TASK DESCRIPTION.
Every line of the material is to be set down exactly as written.

####

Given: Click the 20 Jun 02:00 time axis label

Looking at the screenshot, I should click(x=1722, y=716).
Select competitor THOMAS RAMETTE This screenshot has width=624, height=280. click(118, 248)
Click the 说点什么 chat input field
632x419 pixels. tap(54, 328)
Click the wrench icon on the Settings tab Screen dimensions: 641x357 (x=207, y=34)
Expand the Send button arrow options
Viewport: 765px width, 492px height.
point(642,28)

####

RESULT.
Given: Click the 20 Jun 02:00 time axis label

Looking at the screenshot, I should click(x=1722, y=716).
Select competitor THOMAS RAMETTE This screenshot has width=624, height=280. click(118, 248)
Click the 说点什么 chat input field
632x419 pixels. tap(54, 328)
Click the wrench icon on the Settings tab Screen dimensions: 641x357 (x=207, y=34)
Expand the Send button arrow options
Viewport: 765px width, 492px height.
point(642,28)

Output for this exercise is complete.